You can't just treat the rules as a complete abstraction in-universe people will have absolutely no understanding of. It makes for a no-sense world just as bad as Tippyverse, but in the opposite direction. There must be some kind of link between the rules abstraction results and the in-game "events" that result.

Telok
2021-04-04, 03:46 PM
I'm still of the opinion that the MM stat blocks aren't NPCs in this edition. The stat blocks are pretty much explicitly just some combat numbers leavened with game hacks to make some things not total push-overs in a fight. If you want an impressive, smart, powerful magic user NPC you have provide that on your own. If you want a speed-bump for a 11th level party to kill you can use the MM archmage stat block.

Tanarii
2021-04-04, 04:00 PM
I'm still of the opinion that the MM stat blocks aren't NPCs in this edition. The stat blocks are pretty much explicitly just some combat numbers leavened with game hacks to make some things not total push-overs in a fight. If you want an impressive, smart, powerful magic user NPC you have provide that on your own. If you want a speed-bump for a 11th level party to kill you can use the MM archmage stat block.
The CR system is explicitly "here's a Medium encounter for party of the same level to solo". So 4 level 12th can theoretically take on six of them one after the other, with an hour rest every other one.
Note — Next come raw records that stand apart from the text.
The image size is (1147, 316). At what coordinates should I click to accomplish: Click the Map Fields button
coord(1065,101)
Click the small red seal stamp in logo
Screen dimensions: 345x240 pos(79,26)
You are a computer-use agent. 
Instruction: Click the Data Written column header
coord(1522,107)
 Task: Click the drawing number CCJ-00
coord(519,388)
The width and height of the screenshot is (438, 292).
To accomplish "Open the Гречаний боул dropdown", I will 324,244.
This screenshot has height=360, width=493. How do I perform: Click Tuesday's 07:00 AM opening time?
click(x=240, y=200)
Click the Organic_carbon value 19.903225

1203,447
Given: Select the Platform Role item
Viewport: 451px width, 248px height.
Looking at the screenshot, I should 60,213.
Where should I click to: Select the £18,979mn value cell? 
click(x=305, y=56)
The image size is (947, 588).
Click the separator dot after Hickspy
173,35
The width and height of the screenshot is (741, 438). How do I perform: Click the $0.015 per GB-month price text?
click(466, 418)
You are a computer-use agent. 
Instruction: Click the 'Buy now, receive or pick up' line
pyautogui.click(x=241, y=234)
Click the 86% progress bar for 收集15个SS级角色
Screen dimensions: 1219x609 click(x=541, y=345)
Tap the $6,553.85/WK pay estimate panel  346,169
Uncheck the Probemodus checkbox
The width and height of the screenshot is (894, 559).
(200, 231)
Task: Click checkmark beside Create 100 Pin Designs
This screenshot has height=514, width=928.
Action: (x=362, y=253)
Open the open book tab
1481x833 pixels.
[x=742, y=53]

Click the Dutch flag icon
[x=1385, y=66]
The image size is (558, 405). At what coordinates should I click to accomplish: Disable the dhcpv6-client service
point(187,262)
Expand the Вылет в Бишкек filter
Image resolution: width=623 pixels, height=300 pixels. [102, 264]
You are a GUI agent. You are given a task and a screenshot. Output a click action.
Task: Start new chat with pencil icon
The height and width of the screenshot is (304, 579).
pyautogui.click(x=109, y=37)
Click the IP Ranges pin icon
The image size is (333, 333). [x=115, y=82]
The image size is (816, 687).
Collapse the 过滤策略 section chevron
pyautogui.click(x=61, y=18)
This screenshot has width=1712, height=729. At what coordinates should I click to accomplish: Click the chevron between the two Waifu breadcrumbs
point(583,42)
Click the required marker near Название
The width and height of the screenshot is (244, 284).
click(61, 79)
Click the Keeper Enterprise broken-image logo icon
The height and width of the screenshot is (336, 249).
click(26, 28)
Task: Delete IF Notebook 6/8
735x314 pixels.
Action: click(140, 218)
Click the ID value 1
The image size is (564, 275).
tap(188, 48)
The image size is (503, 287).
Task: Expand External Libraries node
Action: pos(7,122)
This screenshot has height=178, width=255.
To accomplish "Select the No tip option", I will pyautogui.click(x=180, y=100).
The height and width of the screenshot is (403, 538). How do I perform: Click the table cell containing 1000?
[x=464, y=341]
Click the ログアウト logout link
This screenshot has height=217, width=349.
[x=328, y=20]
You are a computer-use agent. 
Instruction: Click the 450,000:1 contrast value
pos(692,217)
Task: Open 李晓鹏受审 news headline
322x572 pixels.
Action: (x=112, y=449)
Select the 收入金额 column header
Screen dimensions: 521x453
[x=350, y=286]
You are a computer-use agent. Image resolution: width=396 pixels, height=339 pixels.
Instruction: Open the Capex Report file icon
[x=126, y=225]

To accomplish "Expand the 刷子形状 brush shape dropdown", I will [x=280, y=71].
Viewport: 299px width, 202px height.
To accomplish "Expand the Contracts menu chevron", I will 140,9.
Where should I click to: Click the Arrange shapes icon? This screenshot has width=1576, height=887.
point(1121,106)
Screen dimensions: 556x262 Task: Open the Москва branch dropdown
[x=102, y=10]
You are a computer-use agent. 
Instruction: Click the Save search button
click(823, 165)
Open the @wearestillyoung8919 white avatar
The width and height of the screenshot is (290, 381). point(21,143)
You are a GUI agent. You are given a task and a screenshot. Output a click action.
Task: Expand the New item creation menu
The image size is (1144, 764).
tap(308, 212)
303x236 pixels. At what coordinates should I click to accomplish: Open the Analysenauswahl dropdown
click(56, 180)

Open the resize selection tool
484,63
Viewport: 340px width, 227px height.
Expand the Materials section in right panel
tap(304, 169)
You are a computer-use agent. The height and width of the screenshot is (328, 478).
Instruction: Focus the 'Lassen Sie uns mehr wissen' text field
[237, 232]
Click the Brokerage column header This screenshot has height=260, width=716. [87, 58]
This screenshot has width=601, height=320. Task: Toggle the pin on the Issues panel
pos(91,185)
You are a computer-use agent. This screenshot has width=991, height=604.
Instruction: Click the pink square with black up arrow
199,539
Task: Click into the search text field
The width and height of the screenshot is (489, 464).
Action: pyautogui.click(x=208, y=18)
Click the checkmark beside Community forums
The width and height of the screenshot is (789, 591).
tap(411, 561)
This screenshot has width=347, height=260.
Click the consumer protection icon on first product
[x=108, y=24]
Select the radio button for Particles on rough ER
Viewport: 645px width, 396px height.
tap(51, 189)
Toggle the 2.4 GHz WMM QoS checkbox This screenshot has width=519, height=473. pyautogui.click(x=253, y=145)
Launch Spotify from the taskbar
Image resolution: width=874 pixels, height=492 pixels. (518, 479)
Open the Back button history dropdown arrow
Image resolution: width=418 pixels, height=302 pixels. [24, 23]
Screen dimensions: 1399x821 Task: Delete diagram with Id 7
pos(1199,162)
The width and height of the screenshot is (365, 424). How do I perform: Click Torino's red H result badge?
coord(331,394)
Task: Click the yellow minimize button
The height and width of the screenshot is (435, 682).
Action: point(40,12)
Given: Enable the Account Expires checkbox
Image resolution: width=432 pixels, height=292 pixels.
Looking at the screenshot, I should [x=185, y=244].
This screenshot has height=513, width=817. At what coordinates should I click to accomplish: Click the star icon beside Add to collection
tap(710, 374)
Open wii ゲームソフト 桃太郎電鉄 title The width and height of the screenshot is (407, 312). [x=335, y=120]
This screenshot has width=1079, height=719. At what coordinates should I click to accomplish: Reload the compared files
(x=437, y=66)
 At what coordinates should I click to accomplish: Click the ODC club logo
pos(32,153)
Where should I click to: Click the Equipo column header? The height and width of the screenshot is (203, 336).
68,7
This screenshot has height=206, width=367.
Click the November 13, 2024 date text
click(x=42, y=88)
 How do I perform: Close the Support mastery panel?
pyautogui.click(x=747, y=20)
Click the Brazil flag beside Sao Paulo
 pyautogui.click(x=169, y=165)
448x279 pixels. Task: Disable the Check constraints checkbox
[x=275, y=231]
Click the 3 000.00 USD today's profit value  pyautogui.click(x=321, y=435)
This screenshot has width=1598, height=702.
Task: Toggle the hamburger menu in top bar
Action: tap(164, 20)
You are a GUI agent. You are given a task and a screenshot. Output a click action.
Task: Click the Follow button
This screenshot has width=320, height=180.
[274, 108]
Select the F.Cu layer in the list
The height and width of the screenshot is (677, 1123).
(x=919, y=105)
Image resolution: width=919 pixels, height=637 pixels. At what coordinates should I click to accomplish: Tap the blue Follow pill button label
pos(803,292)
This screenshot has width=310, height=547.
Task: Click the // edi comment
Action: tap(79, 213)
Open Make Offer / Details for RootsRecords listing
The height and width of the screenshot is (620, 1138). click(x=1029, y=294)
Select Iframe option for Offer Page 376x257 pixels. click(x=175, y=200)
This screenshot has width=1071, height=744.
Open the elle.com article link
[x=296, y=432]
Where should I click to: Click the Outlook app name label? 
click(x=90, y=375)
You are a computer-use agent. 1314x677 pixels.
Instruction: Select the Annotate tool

So yeah, that's a fair assessment IMO. :smallamused:

PhoenixPhyre
2021-04-04, 04:03 PM
I'm still of the opinion that the MM stat blocks aren't NPCs in this edition. The stat blocks are pretty much explicitly just some combat numbers leavened with game hacks to make some things not total push-overs in a fight. If you want an impressive, smart, powerful magic user NPC you have provide that on your own. If you want a speed-bump for a 11th level party to kill you can use the MM archmage stat block.

And that's all I'd want for anything other than "combat fodder." Some pre-packaged numbers and stats to make my job easier. A set of examples that can be extended/modified/reworked as needed. They're not any particular person, they're just a generic starting point.

Pex
2021-04-04, 06:54 PM
And that's all I'd want for anything other than "combat fodder." Some pre-packaged numbers and stats to make my job easier. A set of examples that can be extended/modified/reworked as needed. They're not any particular person, they're just a generic starting point.

https://i.postimg.cc/Z5hvFkPN/umnevermind.gif

:smallwink::smallbiggrin:

Imbalance
2021-04-05, 03:57 PM
"I had to imagine myself as better than I am to imagine you becoming even better than my imagined self," I said to my avatar.